Whatever shade it became, it was currently interrupted by hundreds of tiny “bugs” hooked into his system. Strangely adorable, the dull silver objects worked to ensure that the subject’s muscles would remain strong and flexible despite his inactive state. The bugs were currently in the beta test phase but showed every sign of having surpassed their creator’s initial targets.

Should Atalina’s subject wake, he’d be capable of movement within a relatively short period.

Kaia’s eyes went to his face.

He was pretty, she supposed—though the thought made her want to scowl. Square jaw, high cheekbones, tumbled black hair that made her fingers itch to touch. And an unexpected softness to his lower lip, as if his smile would be playfully sensual. She snorted inwardly. This was not a playful man. His reputation made it clear he was one of the most ruthless humans on the planet.

His pulse jumped under her fingertips.

Snapping her eyes to the machines around them, she saw sudden, dangerous spikes appear in front of her eyes. Everywhere. “Shit.”

She broke contact with his wrist and took a single step toward the data panel to make sure it had shot an alert to Attie.

That was when Bowen Knight, Human Alliance security chief, and a pitiless man with a beautiful mouth, parted his lips and spoke.

Chapter 2

Kaia, if you don’t put Mr. Puggles in his travel box, he’ll get hurt feelings and think you don’t want him to come with us.

—Iosef Luna to his only daughter, Kaia

THE LAST THING Bo remembered was smashing through the bridge wall and into the canal, the cold Venetian water closing over his head as his heart exploded in bloody shards inside him. He’d almost been able to feel the pieces of the bullet piercing and devastating the vital organ, had known he was a dead man.

He’d said something to Lily before he died. He’d told his sister to use his brain.

Maybe he wouldn’t have said that if he’d realized he’d still be conscious while his brain was being chopped up.

“I am not chopping up your brain.”

Bo frowned . . . Could a brain frown? And why was his brain talking back to him in such a coolly affronted tone of voice? Had it gone insane while being a disembodied brain in a jar that someone was experimenting on?

“And I’m not experimenting on your brain, either!” A long pause. “Someone else, however, is experimenting on it. But Attie needs your entire living brain for research, so you’re safe from being sliced up.”
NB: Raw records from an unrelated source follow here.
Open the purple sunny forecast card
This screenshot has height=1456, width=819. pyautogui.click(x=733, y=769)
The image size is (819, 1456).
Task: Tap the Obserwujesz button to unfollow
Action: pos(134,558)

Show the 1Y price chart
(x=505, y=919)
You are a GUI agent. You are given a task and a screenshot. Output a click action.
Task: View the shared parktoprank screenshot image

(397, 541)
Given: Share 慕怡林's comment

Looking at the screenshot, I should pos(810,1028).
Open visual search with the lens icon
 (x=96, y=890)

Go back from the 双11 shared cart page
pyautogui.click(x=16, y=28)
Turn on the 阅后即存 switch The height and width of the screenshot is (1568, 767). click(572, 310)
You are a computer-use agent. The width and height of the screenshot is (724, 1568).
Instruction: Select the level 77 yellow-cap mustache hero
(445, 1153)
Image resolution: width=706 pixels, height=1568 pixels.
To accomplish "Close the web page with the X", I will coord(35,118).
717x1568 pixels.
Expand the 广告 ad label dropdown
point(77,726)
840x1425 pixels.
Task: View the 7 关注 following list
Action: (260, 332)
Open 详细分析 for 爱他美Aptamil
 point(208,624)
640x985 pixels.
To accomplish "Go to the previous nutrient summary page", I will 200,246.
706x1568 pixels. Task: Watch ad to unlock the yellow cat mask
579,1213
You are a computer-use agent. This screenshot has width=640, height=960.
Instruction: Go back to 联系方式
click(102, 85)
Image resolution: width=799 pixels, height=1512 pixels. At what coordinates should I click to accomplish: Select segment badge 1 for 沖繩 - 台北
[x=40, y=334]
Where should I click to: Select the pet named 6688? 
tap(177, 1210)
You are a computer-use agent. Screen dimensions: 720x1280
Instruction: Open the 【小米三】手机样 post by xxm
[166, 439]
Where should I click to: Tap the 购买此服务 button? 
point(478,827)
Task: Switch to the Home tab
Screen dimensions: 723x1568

For some reason, those words—spoken in a feminine voice as lyrical as it was husky—weren’t very reassuring. Also, why was his brain suddenly replying in a woman’s voice? Was that a side effect of getting shot and dying and having your brain scooped out to be put in a jar?

He’d really thought he could trust Lily to make certain he was actually dead when his brain was put into a jar. He’d have to have a serious chat with his sister when she made it to the afterlife. If he ever made it to the afterlife himself—because if he was stuck as a brain in a jar—

His foot jerked up hard before slamming back down to the bed. The reverberation pulsed up his entire body, disrupting his train of thought and making his shoulders jerk. Wait a minute. If he had shoulders, then he couldn’t be a disembodied brain in a jar.

“That’s what I’ve been trying to tell you,” said the female voice that held an undertone of ice.

His breath kicked hard in his chest . . . No, that was his heart. But his heart had been fatally damaged, he was sure of it. Or maybe . . .

Things had been chaotic after the shooting, his memories a jumble of shocking pain entwined with raw fear for Lily. Maybe he’d gotten it wrong. Maybe his heart hadn’t been destroyed after all.

But he knew. Bo was a security specialist; he understood weapons and he had zero doubts that what had gone into his chest had been a bullet designed to fragment and cause catastrophic damage.